Hi team,
I have an inbound GET request like this
example.com?name=abc&id=123&age=29
I need to set the target url to the following
example2.com/abc/123/29
in the inbound request, some query parameters are mandatory, some can be empty so its a bit tricky to set the target url
I can use one JS policy with if/else conditions to set the target url OR I can use multiple(could be 3 or 4) conditional Assign Message policies to achieve the same.
if request.queryparam.name!=null, use one Assign message policy OR if request.queryparam.name== null, use another Assign message policy and so on...
Which is more efficient and which approach should I take?
Thanks
Is there some consistent order to the URL path eg /name/id/age? or do you expect to just use the order of the request query parameters because client could send these in different order each time ..
I would not prioritize "performance". Instead focus on readability and maintainability.

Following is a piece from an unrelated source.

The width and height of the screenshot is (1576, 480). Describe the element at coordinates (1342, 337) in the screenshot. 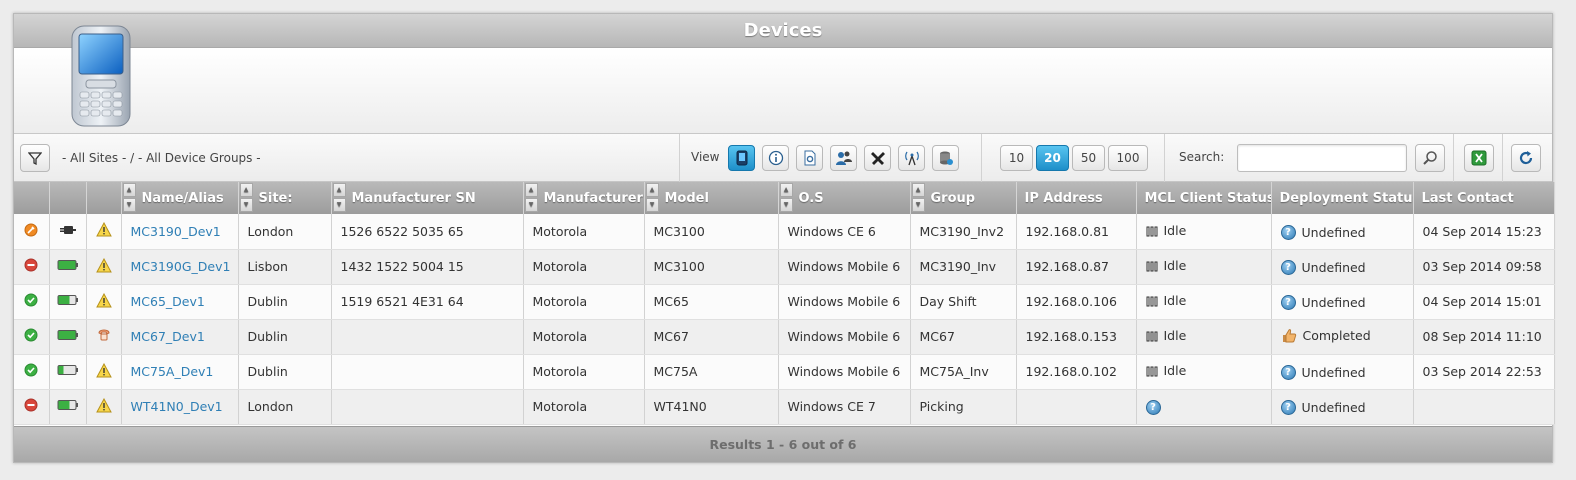

I see `deployment-cell: Completed` at that location.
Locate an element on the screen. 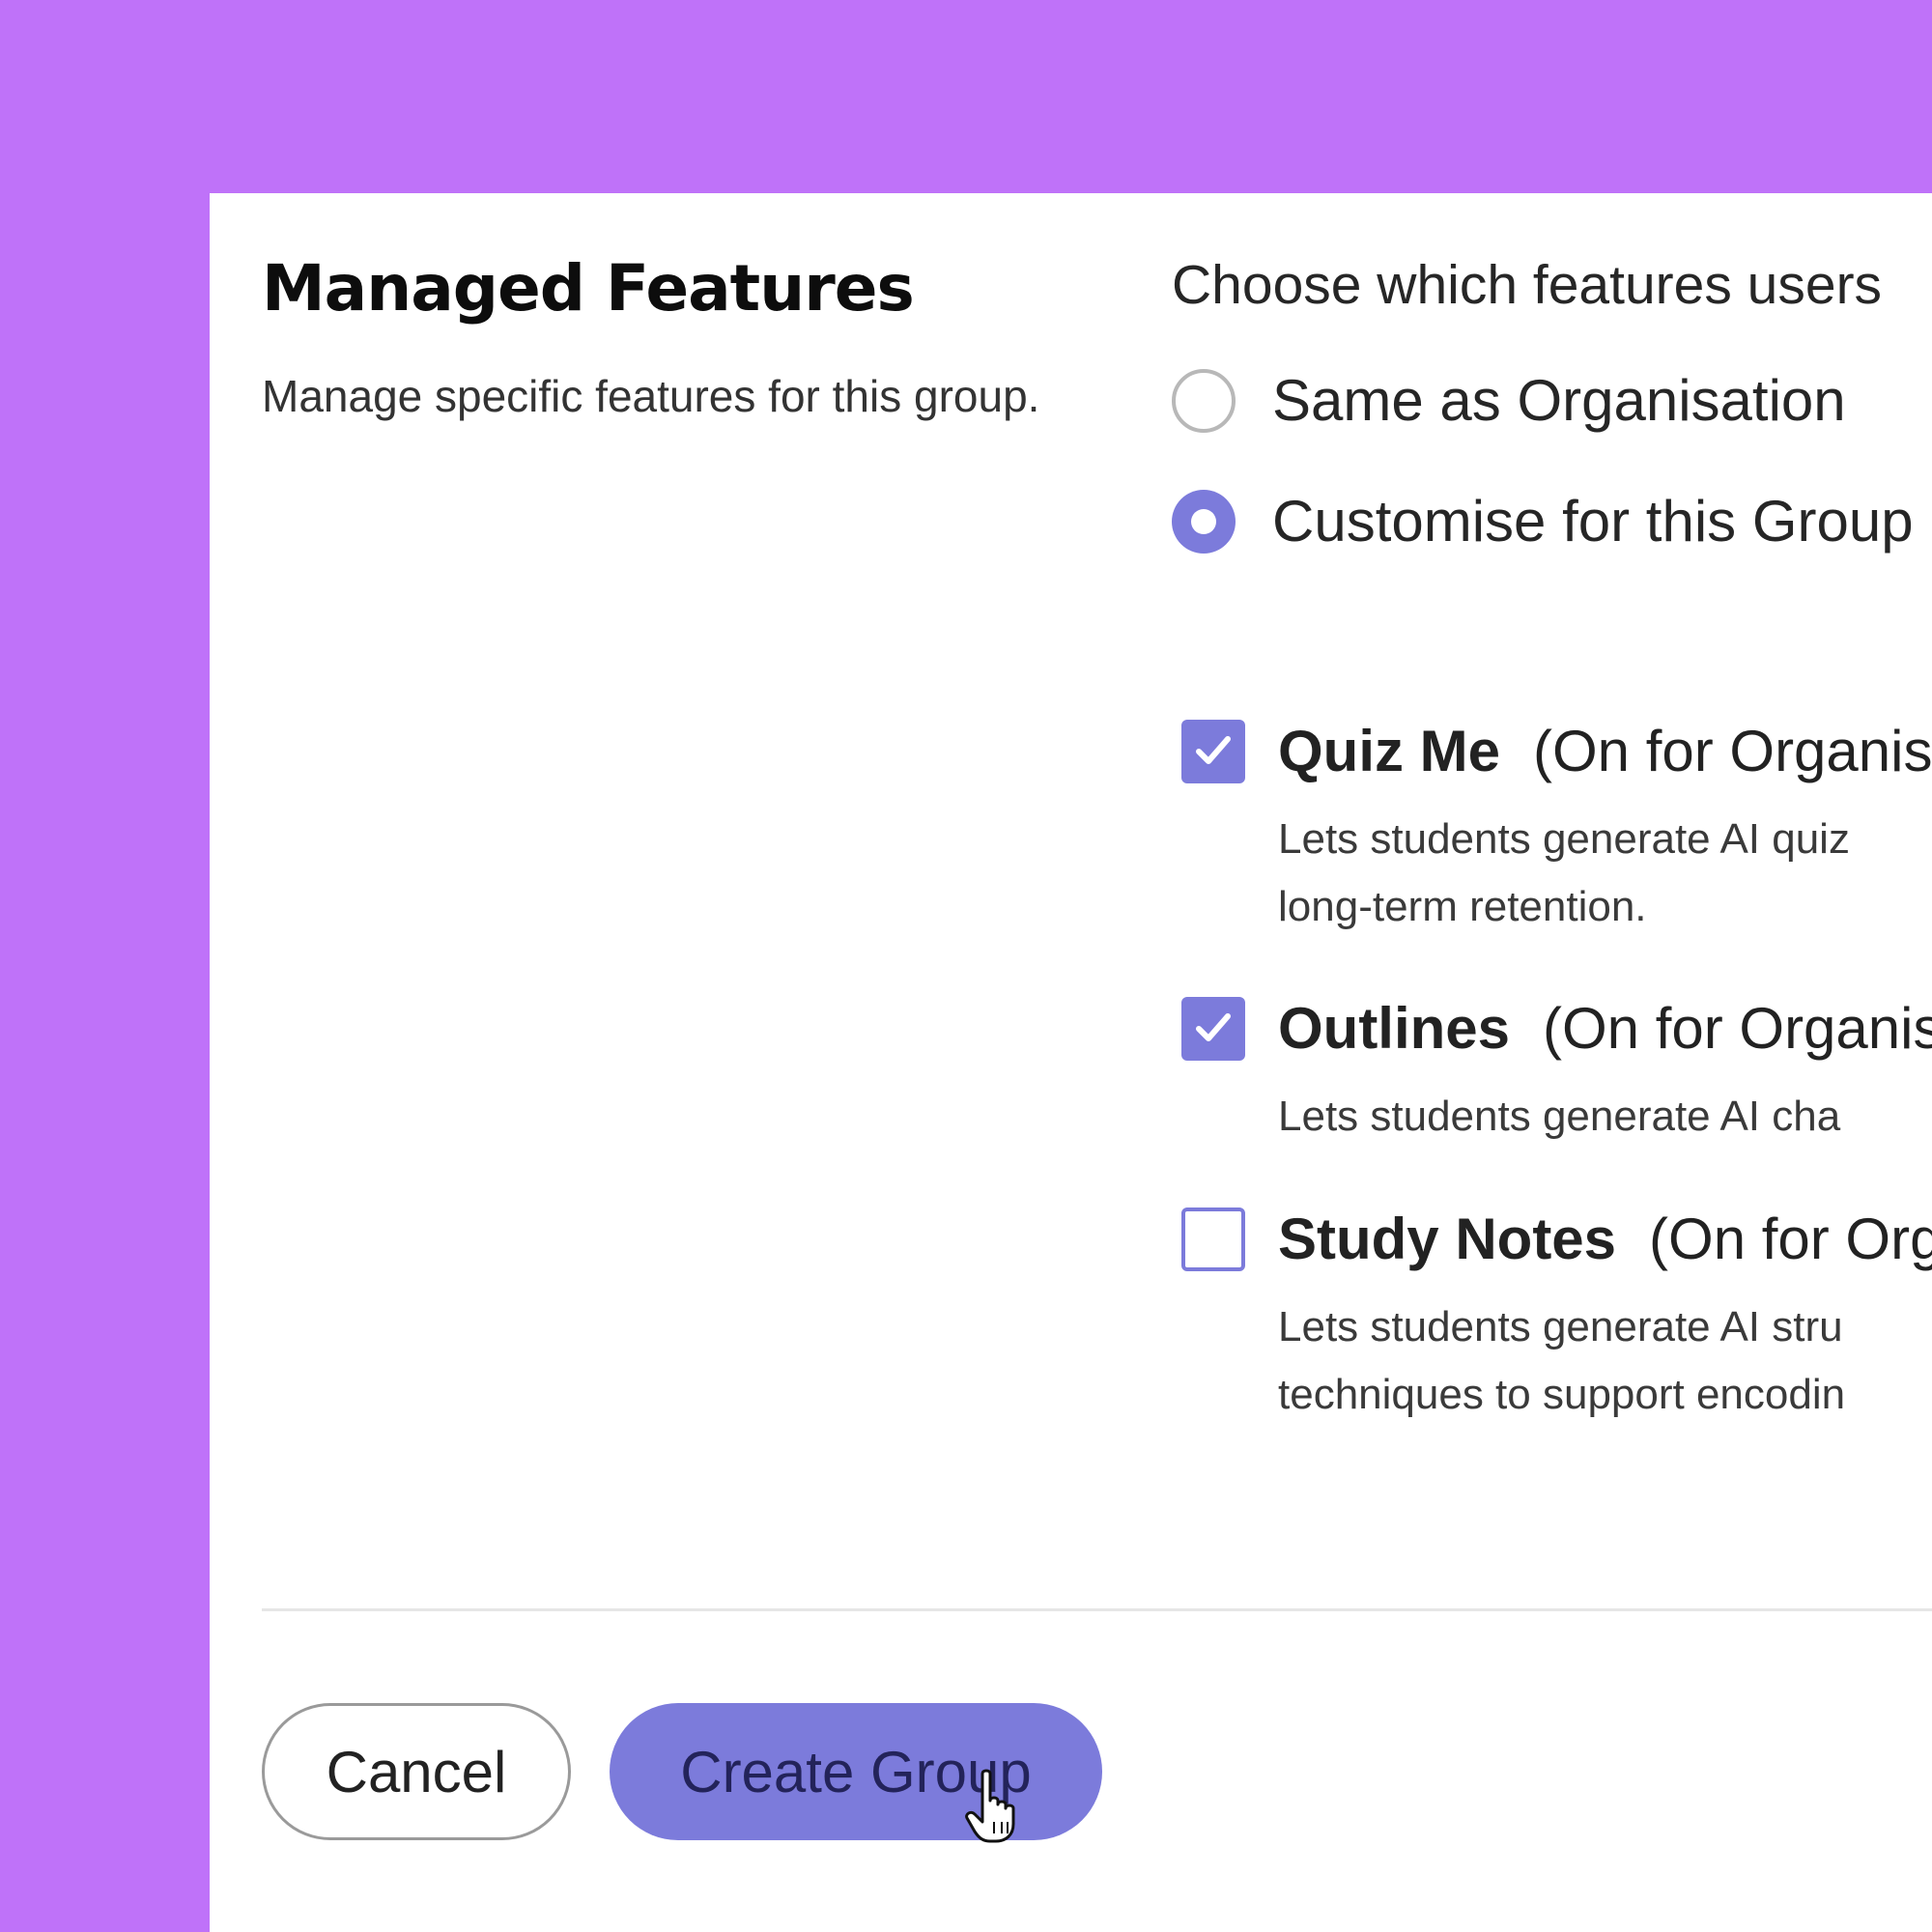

You can use AssignMessage to accomplish what you want, maybe in a single policy. For example, if the name and id queryparams are optional, you can do this:
<AssignMessage name='AM-Target-URL'>
<AssignVariable>
<Name>segment1</Name>
<Ref>request.queryparam.name</Ref>
<Value>default-name</Value> <!-- fallback -->
</AssignVariable>
<AssignVariable>
<Name>segment2</Name>
<Ref>request.queryparam.id</Ref>
<Value>default-for-segment2</Value>
</AssignVariable>
<AssignVariable>
<Name>target.url</Name>
<Template>/{segment1}/{segment2}</Template>
</AssignVariable>
</AssignMessage>
This feels pretty readable to me.
But it's a simple case. If the situation is more complicated, for example if there is some mapping between the qparam and the deisired path segment, then, a JavaScript policy with a lookup table might be more readable. Eg if the name qparam is "abc" then the pathsegment should be "xyz". In that case i might want to use JavaScript, with maybe some constants defined in a properties file.